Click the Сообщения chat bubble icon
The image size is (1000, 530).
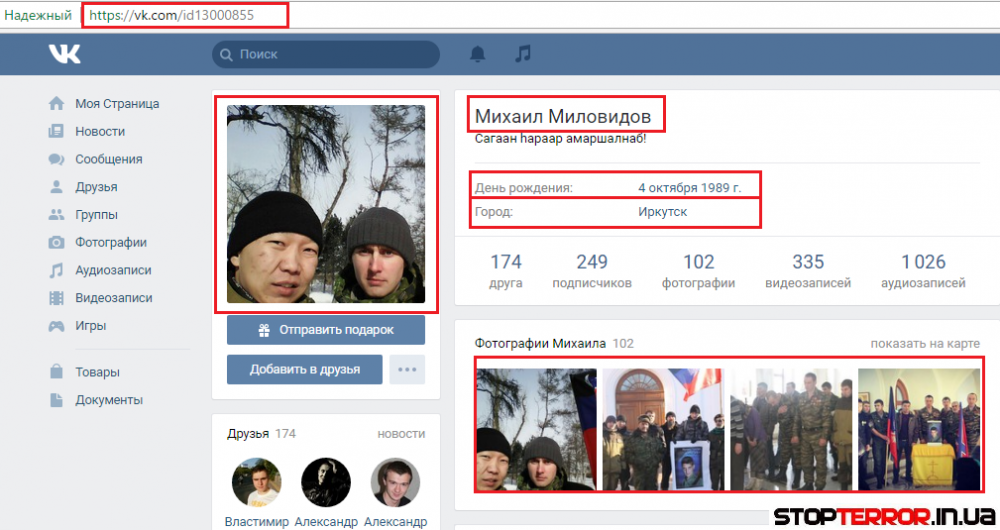57,159
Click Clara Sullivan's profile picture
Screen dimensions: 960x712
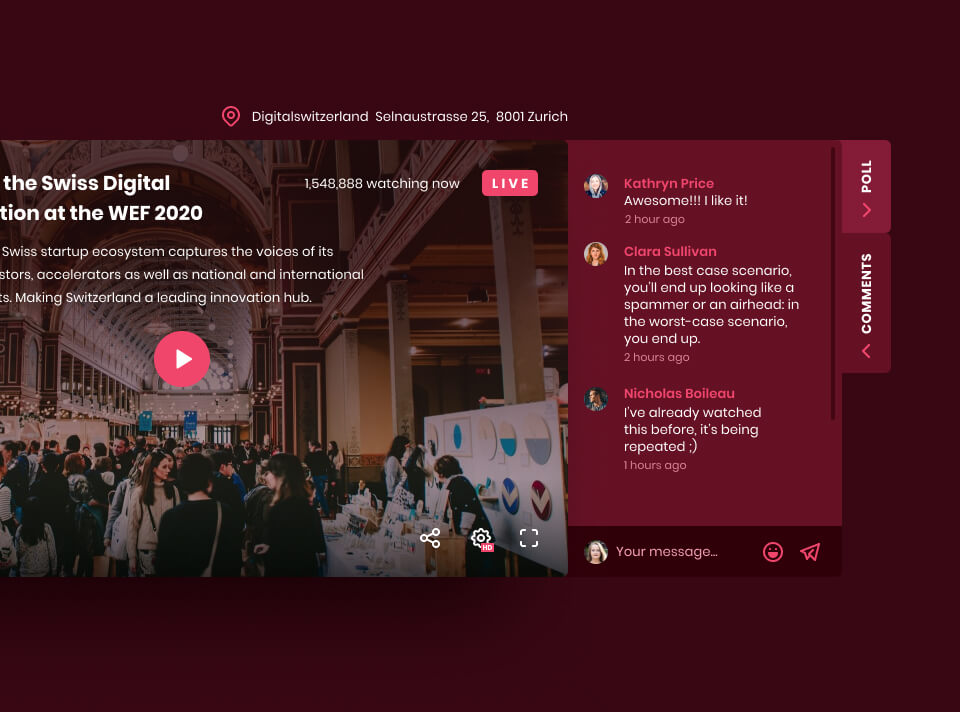pyautogui.click(x=596, y=254)
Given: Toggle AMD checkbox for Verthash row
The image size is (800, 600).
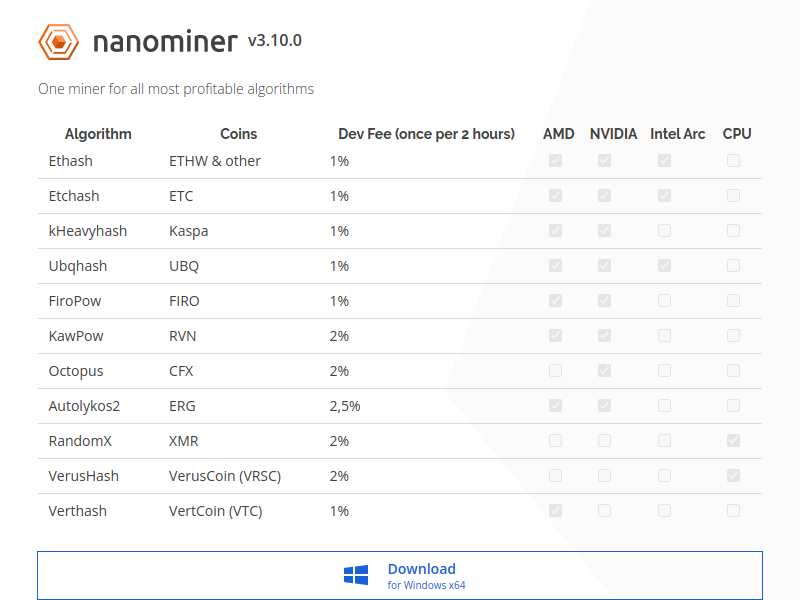Looking at the screenshot, I should point(555,511).
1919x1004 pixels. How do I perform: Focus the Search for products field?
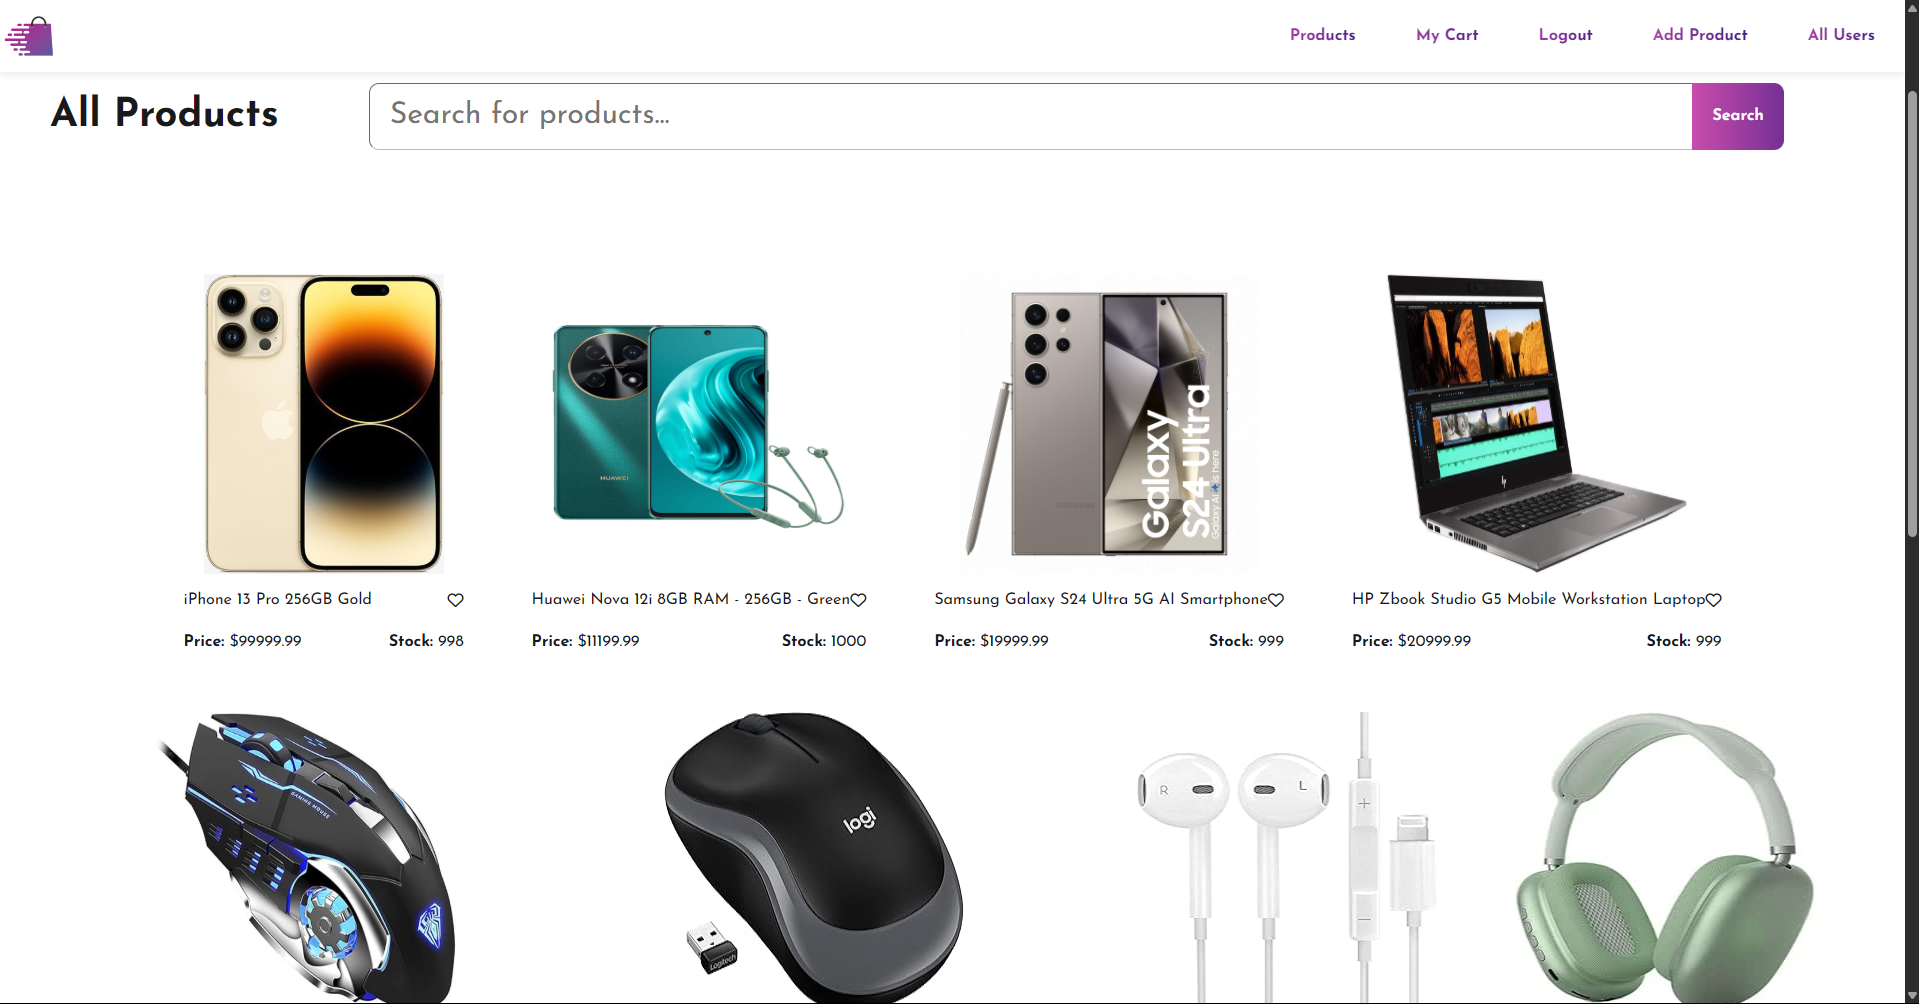point(1030,116)
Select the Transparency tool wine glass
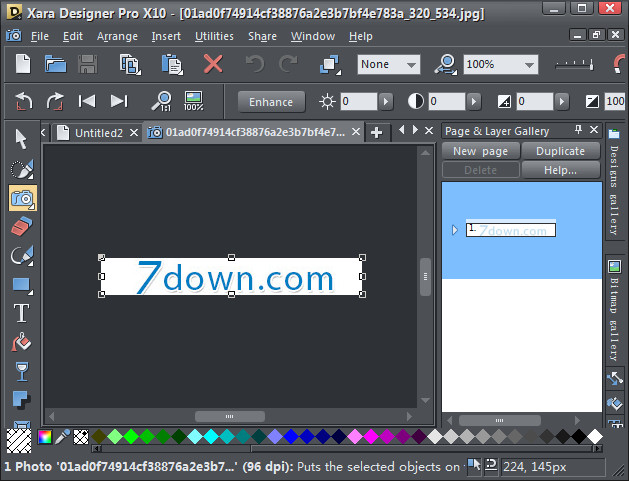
---
WHAT IS BEING ASKED >> Would you copy every entry exactly as it stands, leaving out the pictures?

ANSWER TO THIS TASK >>
Click the Сообщения chat bubble icon
The image size is (1000, 530).
57,159
Click Clara Sullivan's profile picture
Screen dimensions: 960x712
pyautogui.click(x=596, y=254)
Given: Toggle AMD checkbox for Verthash row
The image size is (800, 600).
Looking at the screenshot, I should point(555,511).
1919x1004 pixels. How do I perform: Focus the Search for products field?
point(1030,116)
Select the Transparency tool wine glass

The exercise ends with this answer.